Re-framing design – Responsibility of the designer

Next one to give a speech was Topias Dean from Sitra. He offered a slightly different view to a designer’s life, which was also key point in Allan Coopers keynote at Lyon this year - How to do design in an ethically sustainable way? How to avoid the Oppenheimer moment? Topias started with a picture of the globe and asked what would we do now if we could re-design it? Since we all lack the competence on world design (I assume) the ideas were kind of broad and inconsiderate of the outcomes they entailed. Also because of the question, most of us would change something. Pretty fast we were debating on how much we should reduce the number of people and give rights and equal living conditions to all living creatures. A brief Kumbaya moment!

Does a designer have a say on how world turns out, and if yes, how? This is a perspective that people are usually very set on their view - either one feels every action has an effect or that as an individual one is so small that it doesn’t matter what one does. Topias wanted to make us believe that what we choose to do does have an effect. He introduced his personal checklist for being at least aware of our role in this game.

1. Be an ass and be a pain in the ass

Designers have the novelty of asking the stupid questions and wondering out loud about the set ways of any organisation/ group of people. The novelty needs to be applied always and often. So, observe and ask if you don’t understand. Probably you will stumble upon things that can and should be changed and are only as they are by the power of habits. Being the pain in the ass means that you don’t settle for the easiest solution or answer, but ask again and again to truly figure out what is going on.

2. Take agency

Taking agency could mean that you state what were your findings, bring up user research findings and explain them from the viewpoint of common user. Also, you can take a stand, you can make suggestions, decisions and designs based on ethics.

3. Discuss - address the elephant in the room

Because no service is done alone in a vacuum, designers job is to drag the cat out of the bag or address the elephant in the room by discussing and raising needed issues to the table based on previous points. And being somewhat relentless in this task.  Being stupid (or an ass) comes with the territory, so you are free to use it as much as you feel need to!

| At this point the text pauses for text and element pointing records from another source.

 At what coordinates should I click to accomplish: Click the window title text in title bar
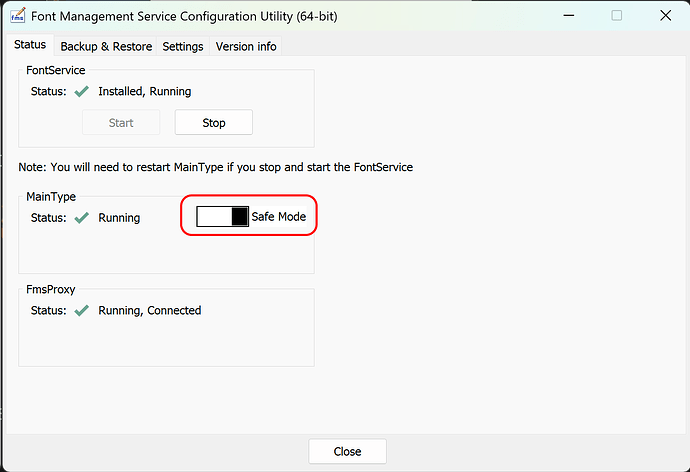click(x=184, y=16)
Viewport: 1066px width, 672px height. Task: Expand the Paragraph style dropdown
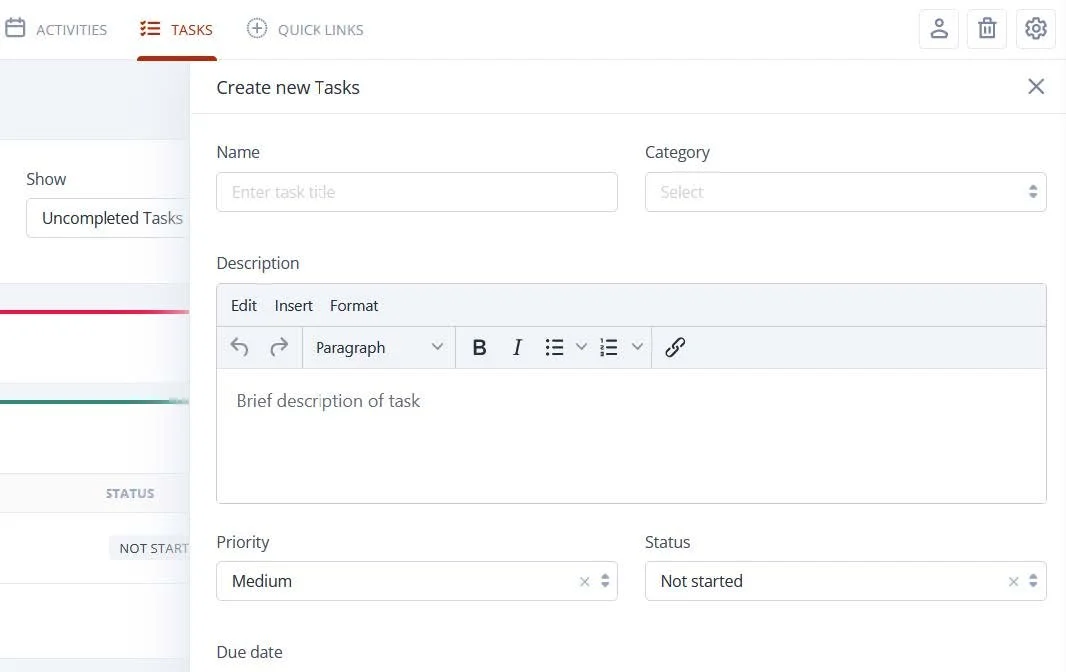[378, 347]
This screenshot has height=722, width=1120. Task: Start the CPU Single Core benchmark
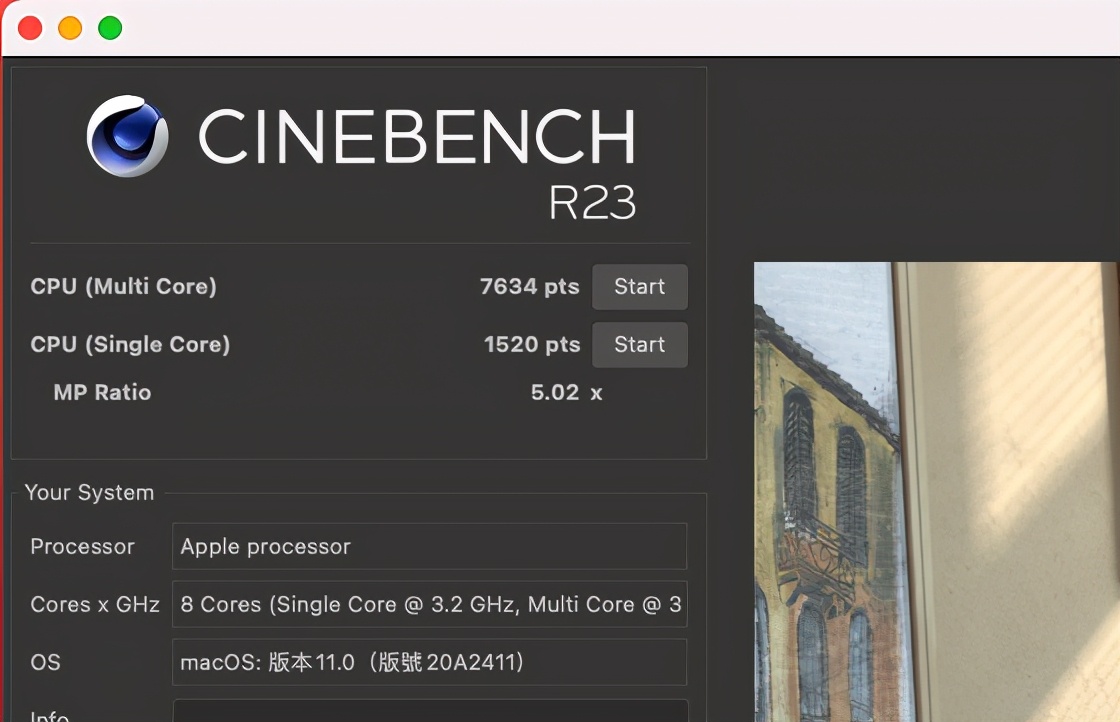pyautogui.click(x=639, y=345)
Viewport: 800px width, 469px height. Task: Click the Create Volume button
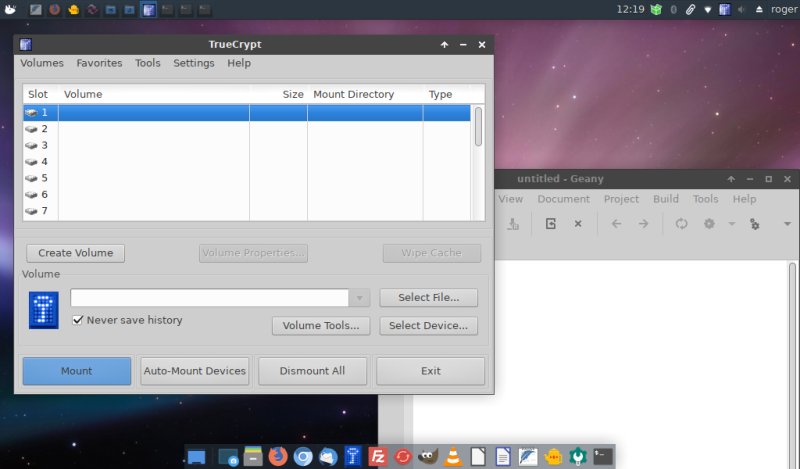pos(76,253)
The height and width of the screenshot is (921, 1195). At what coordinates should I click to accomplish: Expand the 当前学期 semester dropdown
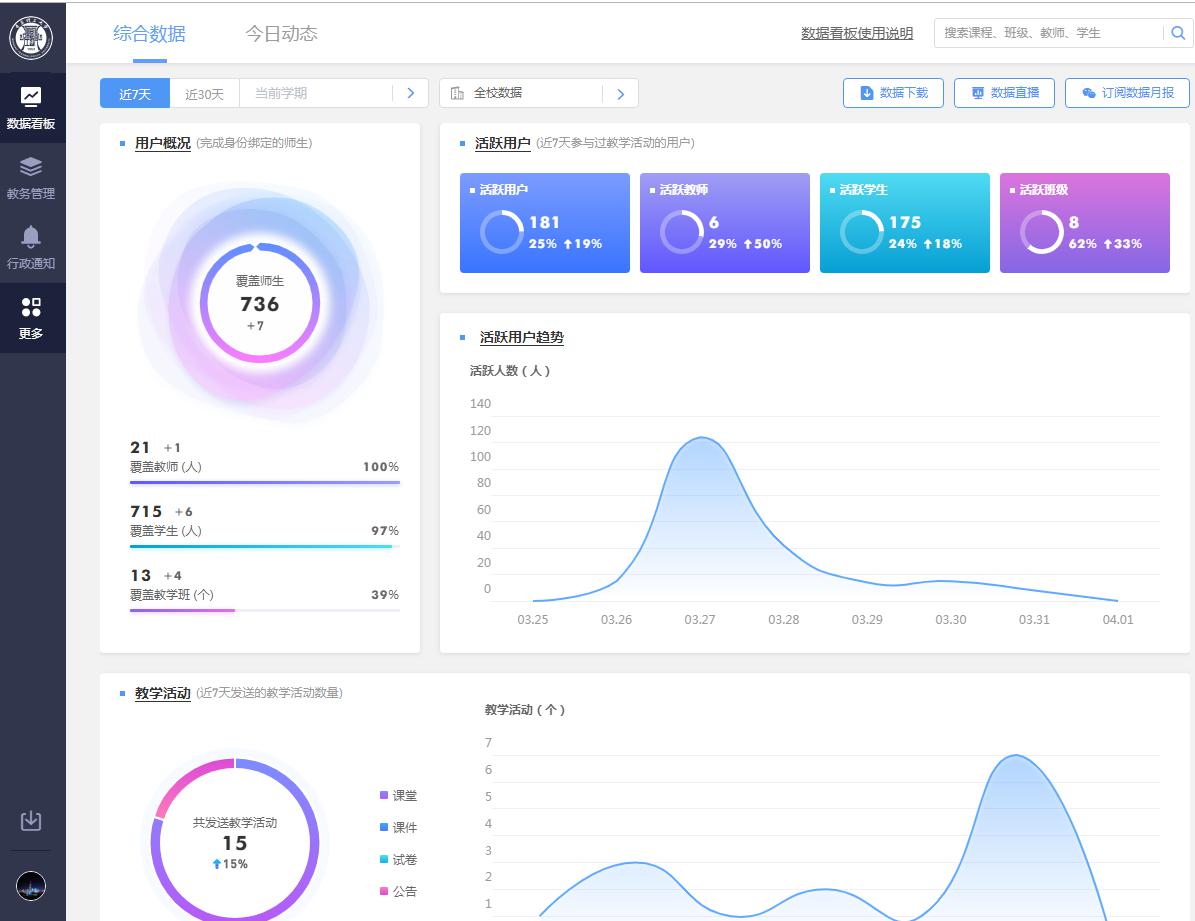pyautogui.click(x=316, y=93)

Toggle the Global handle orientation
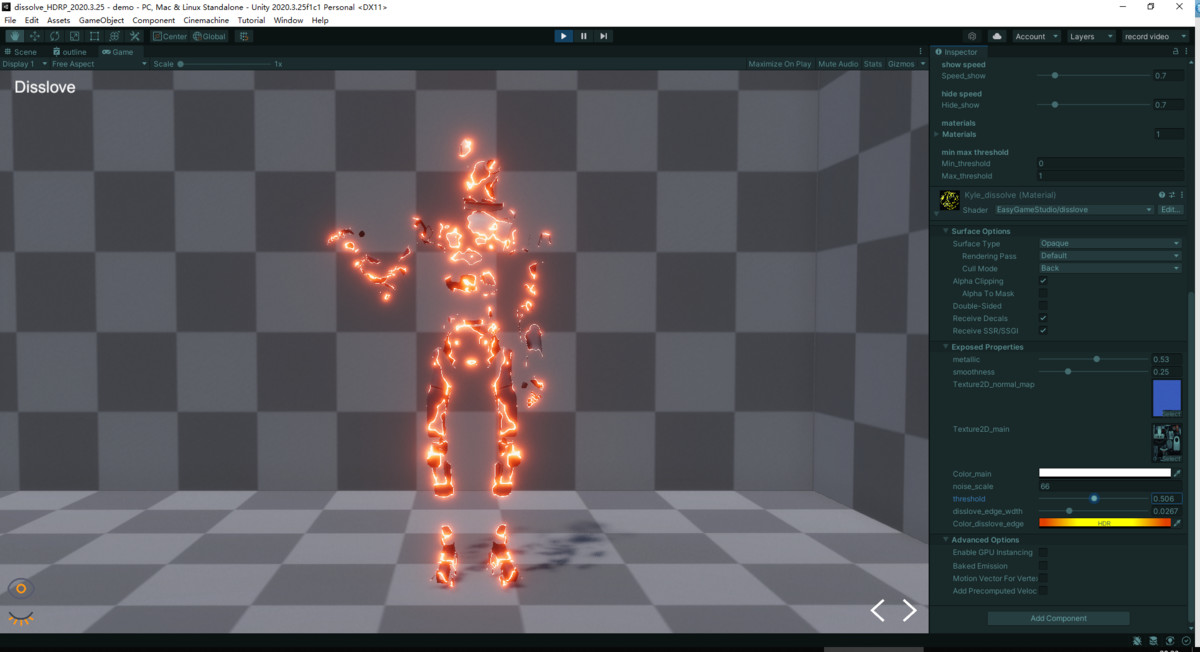[207, 36]
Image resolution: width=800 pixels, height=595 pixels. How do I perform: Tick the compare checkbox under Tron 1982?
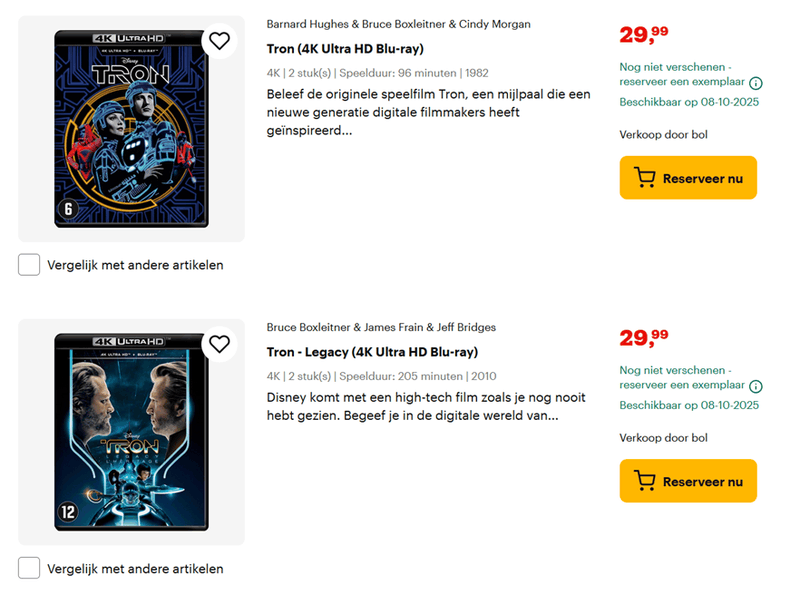point(29,265)
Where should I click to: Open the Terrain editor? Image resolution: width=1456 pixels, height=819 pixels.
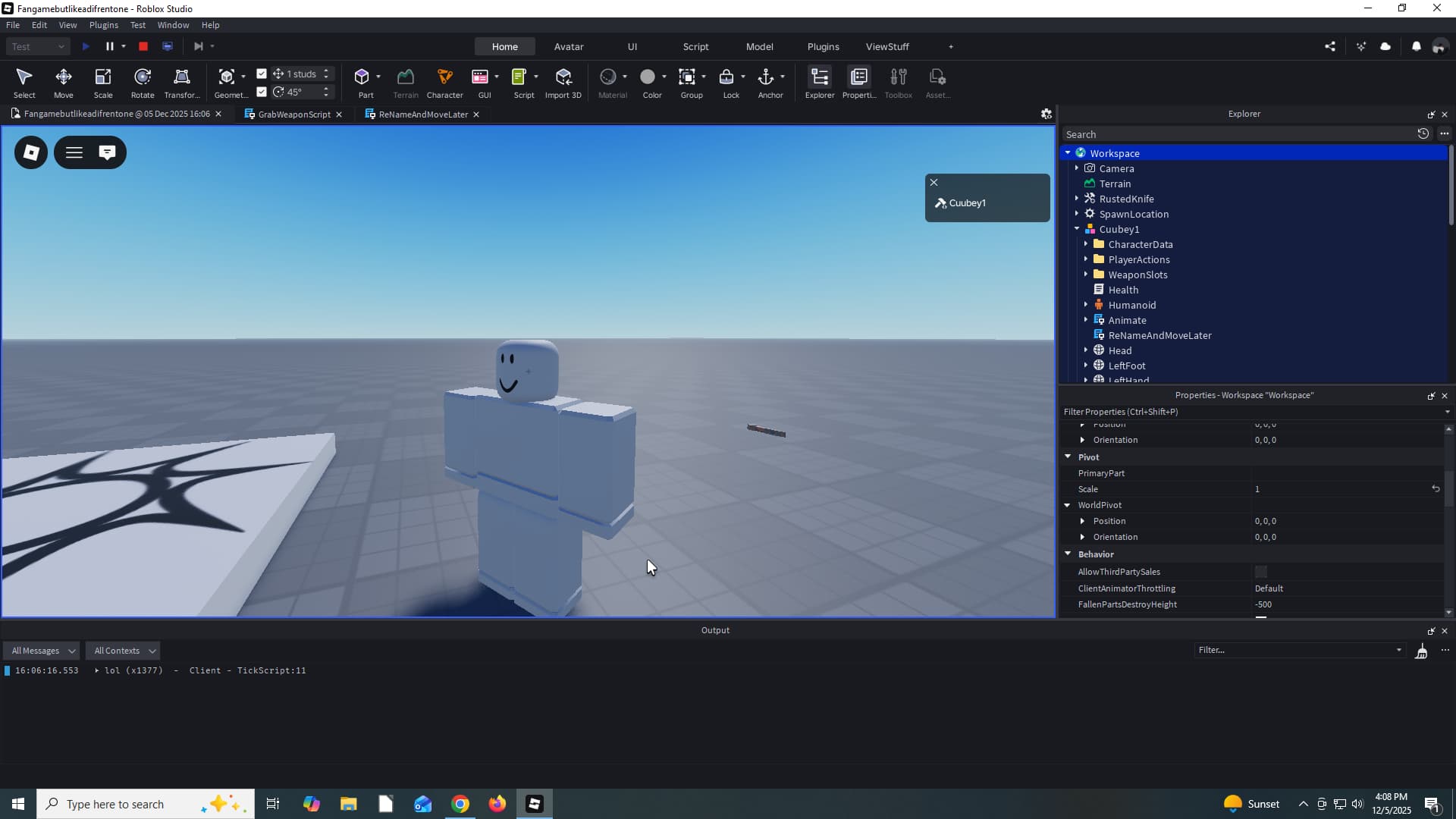click(406, 82)
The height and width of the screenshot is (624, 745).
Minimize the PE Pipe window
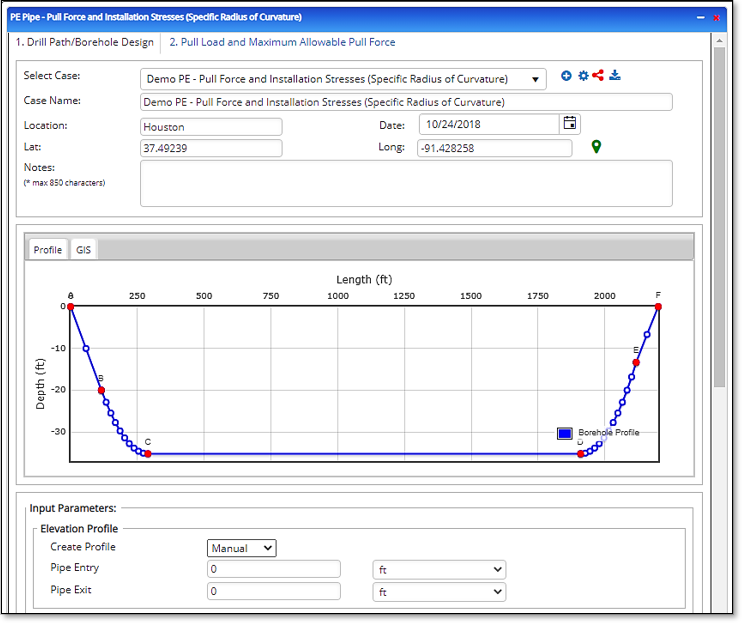click(x=700, y=17)
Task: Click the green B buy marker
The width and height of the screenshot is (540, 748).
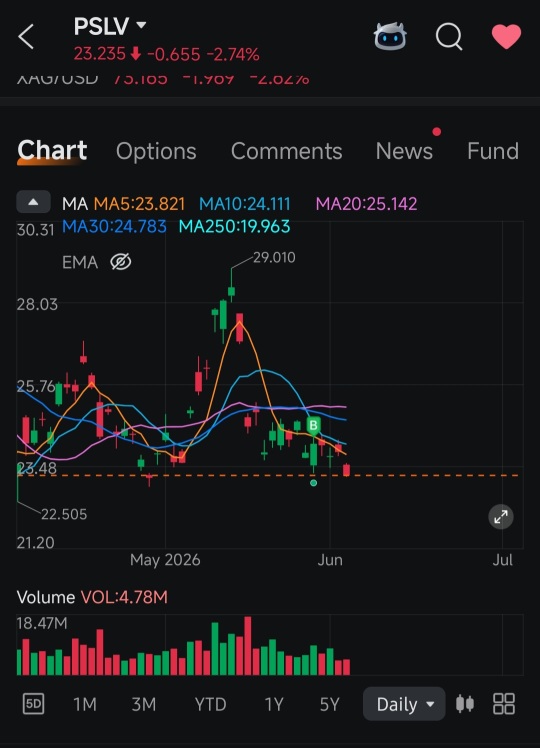Action: [313, 426]
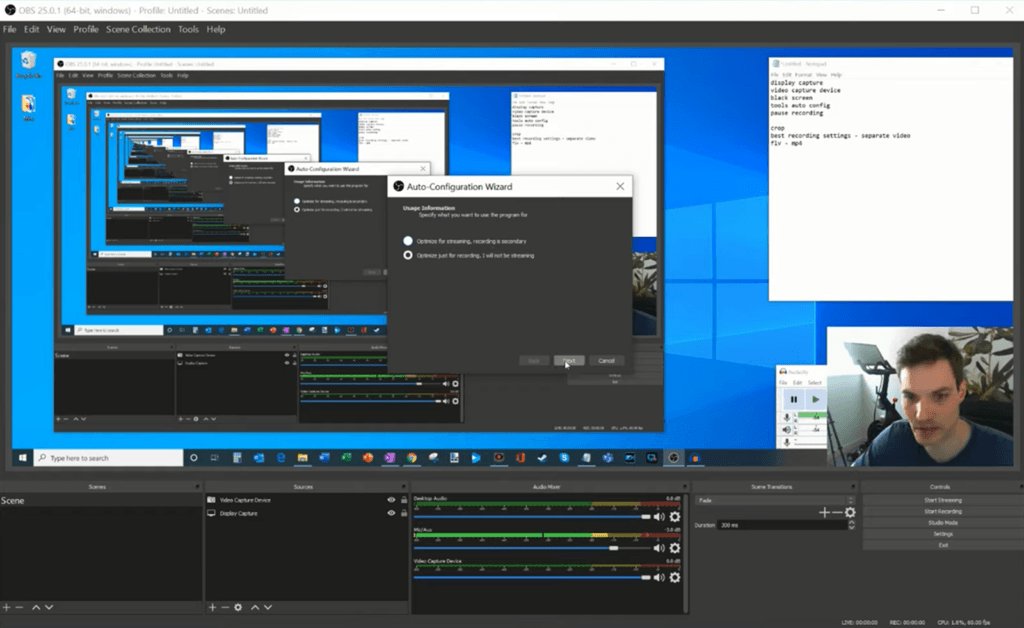
Task: Mute the Mic/Aux speaker icon
Action: pos(659,547)
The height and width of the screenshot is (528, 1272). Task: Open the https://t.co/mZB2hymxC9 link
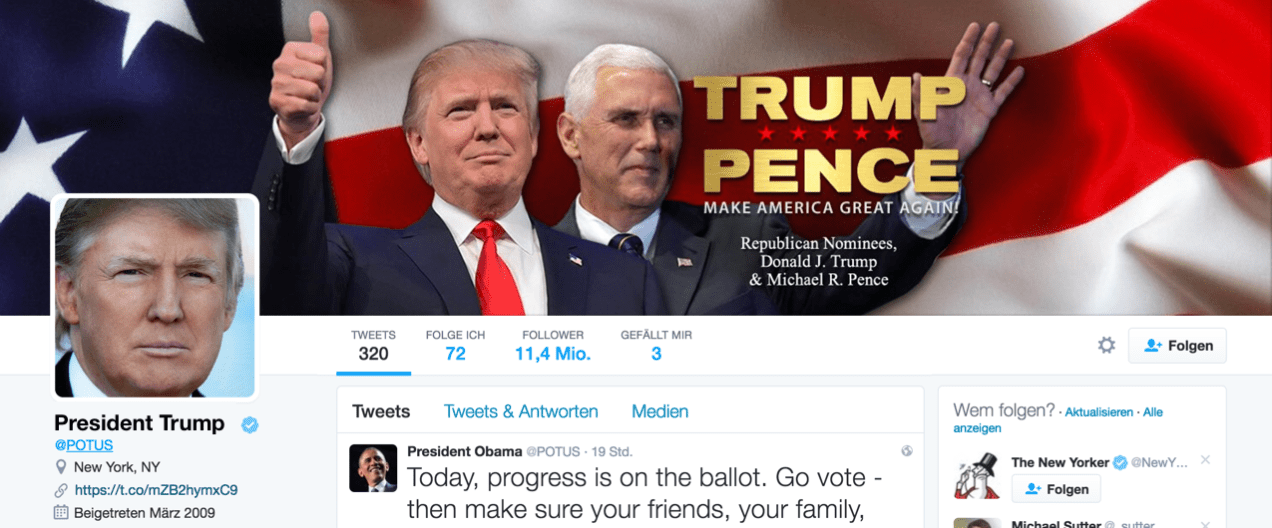click(156, 490)
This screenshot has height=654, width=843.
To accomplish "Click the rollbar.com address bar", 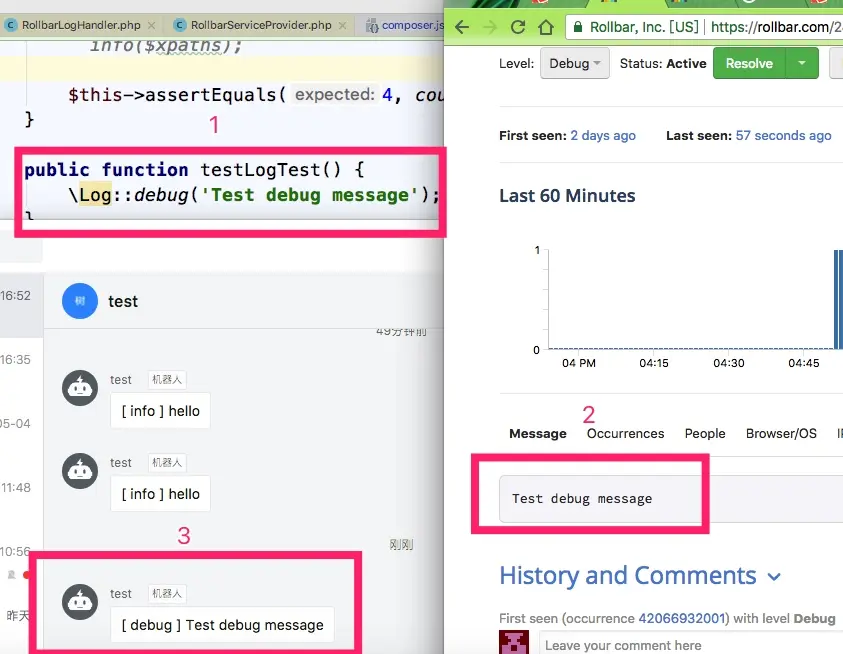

Introduction to a workshop method – From megatrends to storytelling

At the end of the event, I led a brief demo workshop using Sitra’s megatrend cards. They come with instructions on how to use them in idea creation and discussion settings. You can also ideate your own way of using them.

I divided the participants into groups of 4-5 and asked them to draw one card each and create a common storyline on how did the world end up to a spot where all these trends had actualised. Method was reverse engineering and timeframe was only 15 minutes. All groups got to tell their stories to others and we found multiple groups telling us how equality had prevailed and robots had taken over the mundane tasks. Some parts of these scenarios where not so happy, but at least the discussion had been fun.

Key takeaways from our event

We wanted to make a conversational event and I think we succeeded. We actually stumbled together upon an idea about a designer's oath. Like doctors take Hippocratic Oath, we could formulate our own. Something along the lines of “I promise to take into consideration also the poor, handicapped and distracted users when designing services. I promise to only make design decisions that uphold sustainability and create a better world”.

Should we formulate that? Do we need an oath, or are we doing it “right” already? What do you think?